Description of the task: Rewrite the records below, switching "Instruction" to "Command" and changing nothing else. Leave the pictures out of your answer.

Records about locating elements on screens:
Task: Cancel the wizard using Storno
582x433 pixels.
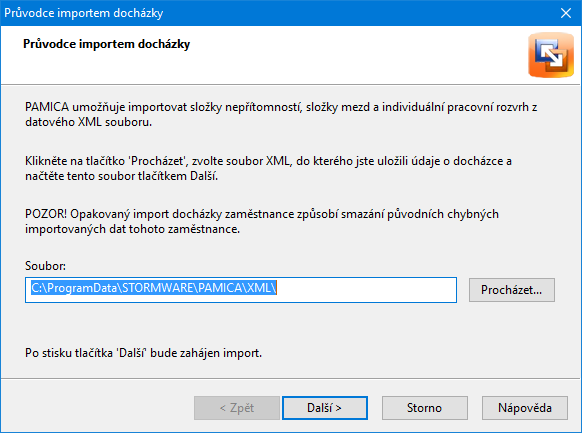Action: coord(425,408)
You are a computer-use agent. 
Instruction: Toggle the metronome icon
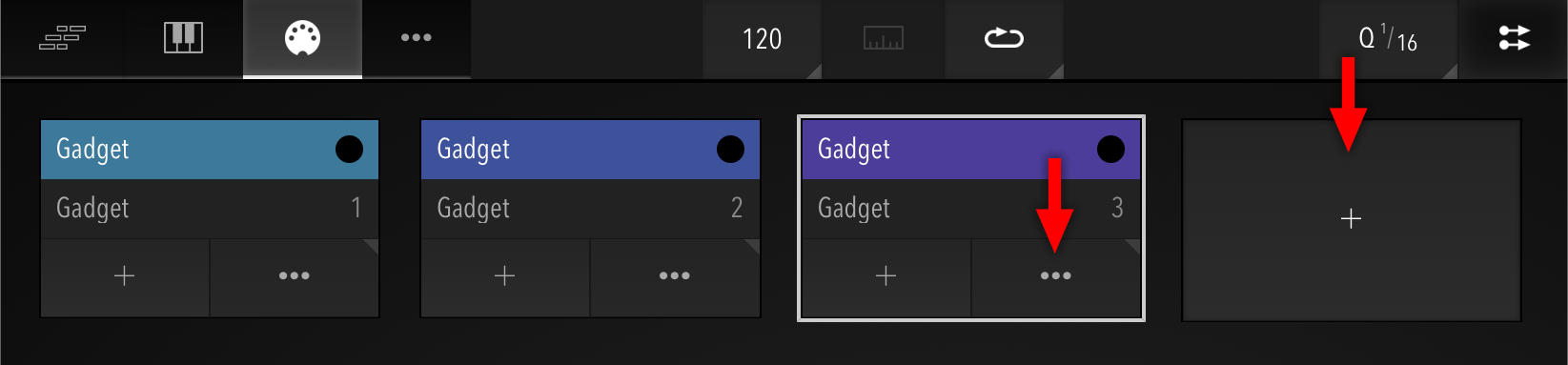pyautogui.click(x=883, y=39)

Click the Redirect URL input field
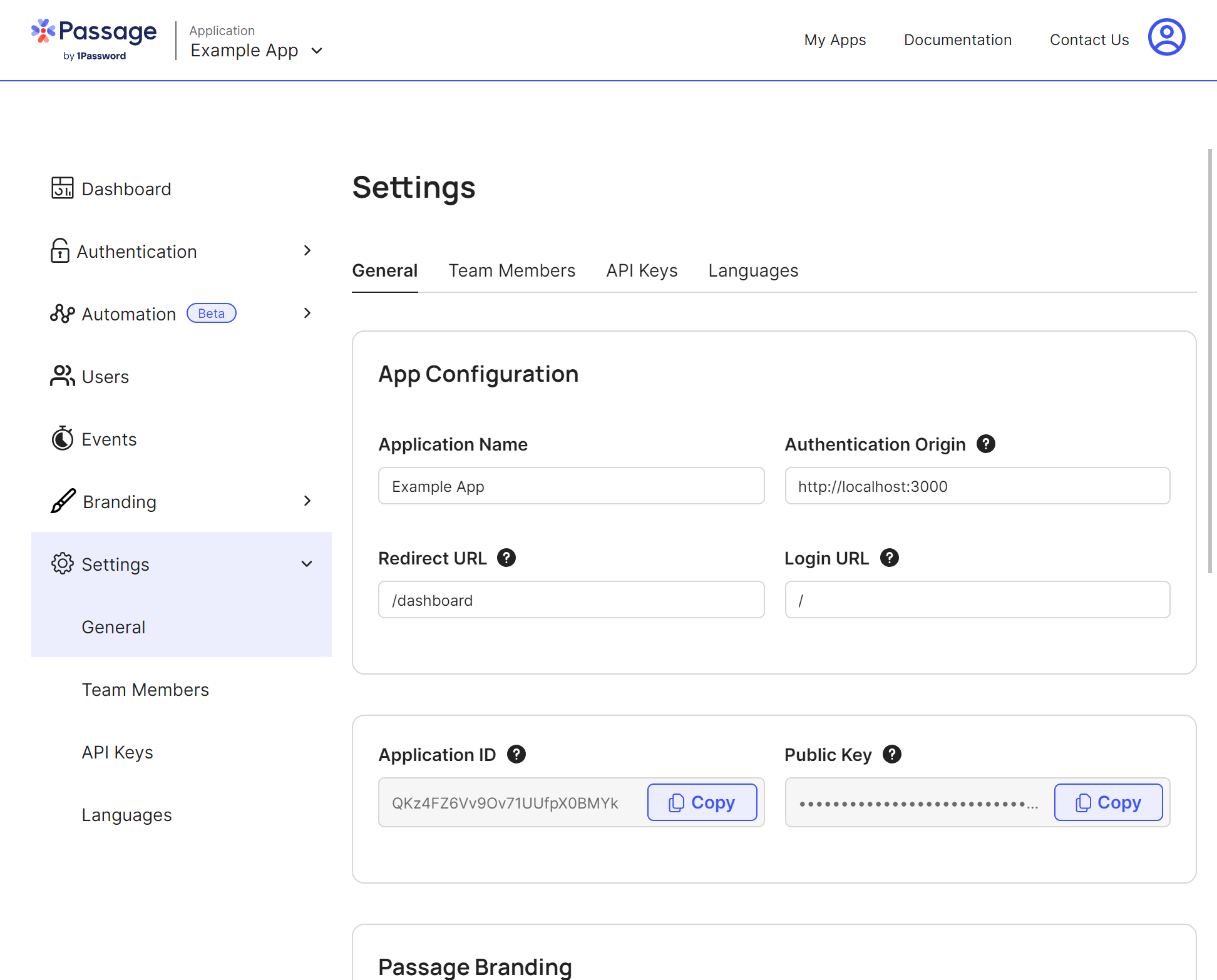(x=571, y=600)
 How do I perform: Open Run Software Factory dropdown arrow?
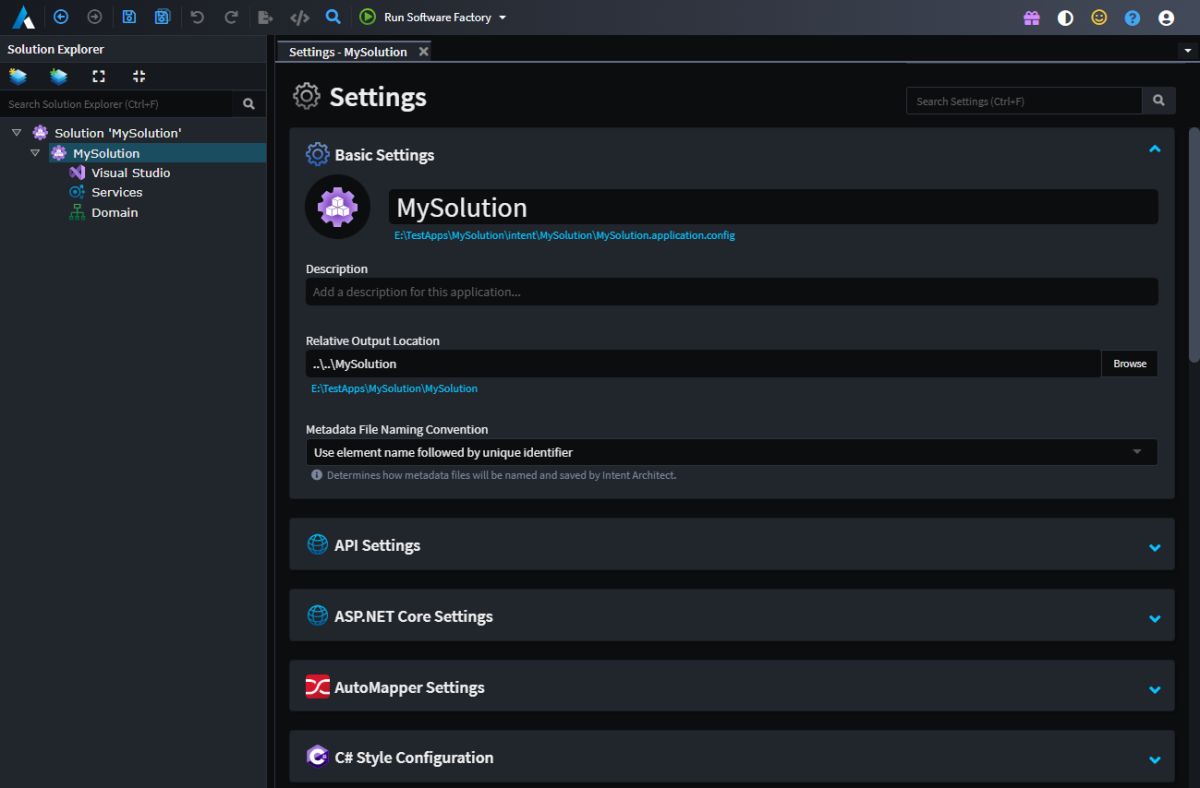click(x=502, y=18)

Task output:
Task: Cancel the wizard using Storno
582x433 pixels.
Action: coord(425,408)
You are a computer-use agent. 
Command: Toggle the metronome icon
pyautogui.click(x=883, y=39)

Click the Redirect URL input field
(x=571, y=600)
 How do I perform: Open Run Software Factory dropdown arrow?
click(x=502, y=18)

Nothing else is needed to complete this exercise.